| GOAL OF THE EXERCISE |
In the records below, the line that contains "Task: Open Merge requests icon in navbar" marks the start. Copy it and each line after it through the end, exactly, without pictures.
--------------------------------
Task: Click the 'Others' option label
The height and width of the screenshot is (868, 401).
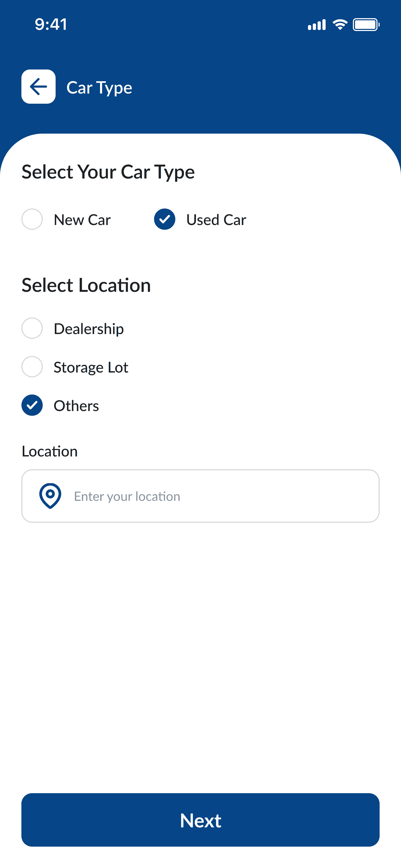Action: pyautogui.click(x=76, y=406)
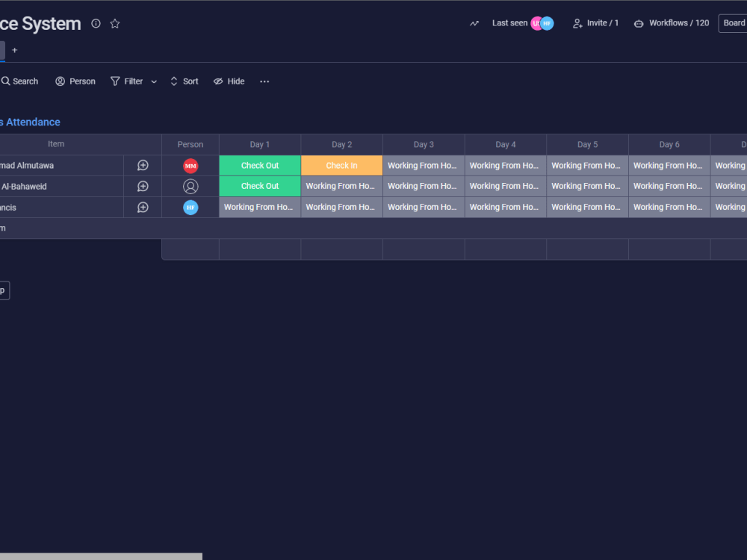Change Francis's Day 1 Working From Home status
747x560 pixels.
coord(259,207)
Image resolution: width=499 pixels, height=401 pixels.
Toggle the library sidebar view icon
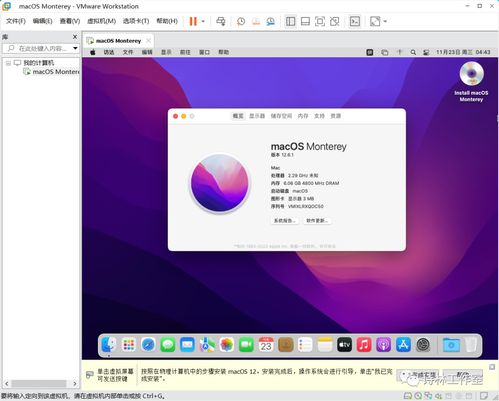(290, 21)
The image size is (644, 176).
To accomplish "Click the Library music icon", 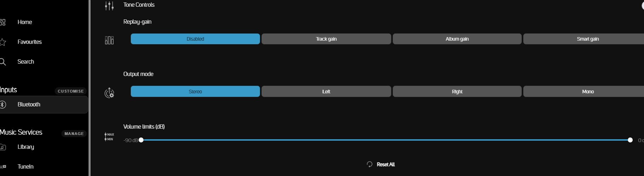I will click(3, 147).
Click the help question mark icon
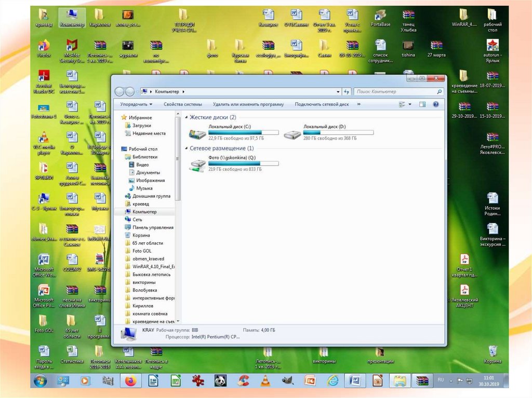Viewport: 532px width, 398px height. [x=436, y=104]
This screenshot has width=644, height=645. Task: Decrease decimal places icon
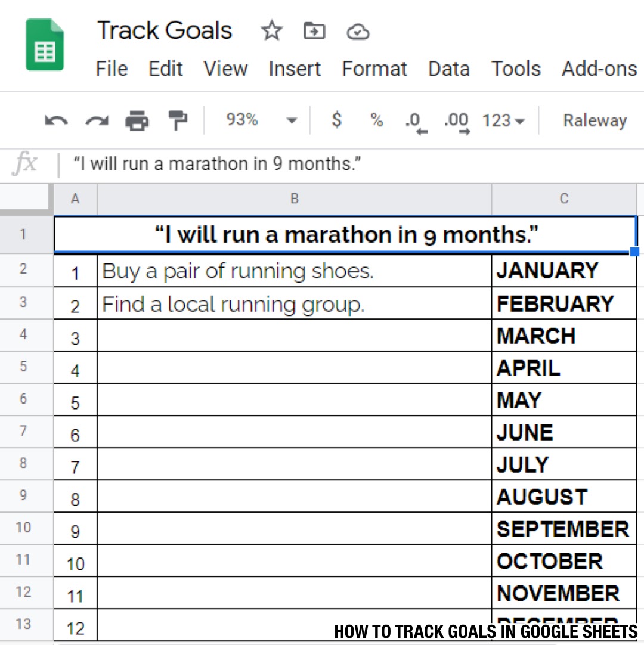click(416, 120)

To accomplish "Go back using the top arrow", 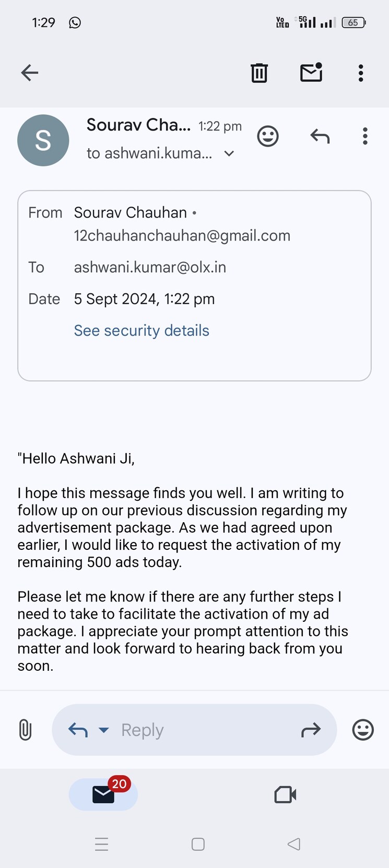I will 30,73.
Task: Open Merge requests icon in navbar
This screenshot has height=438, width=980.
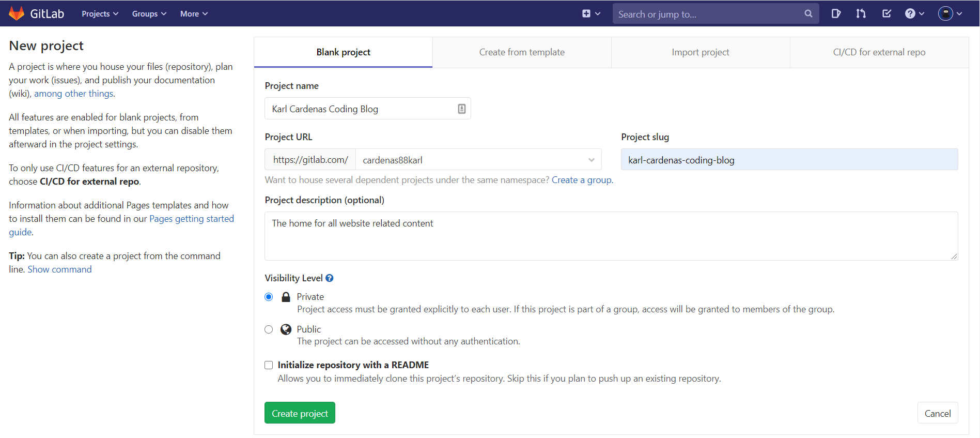Action: (x=861, y=14)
--------------------------------
| RESPONSE TO THIS EXERCISE |
Task: Open Merge requests icon in navbar
This screenshot has height=438, width=980.
Action: (x=861, y=14)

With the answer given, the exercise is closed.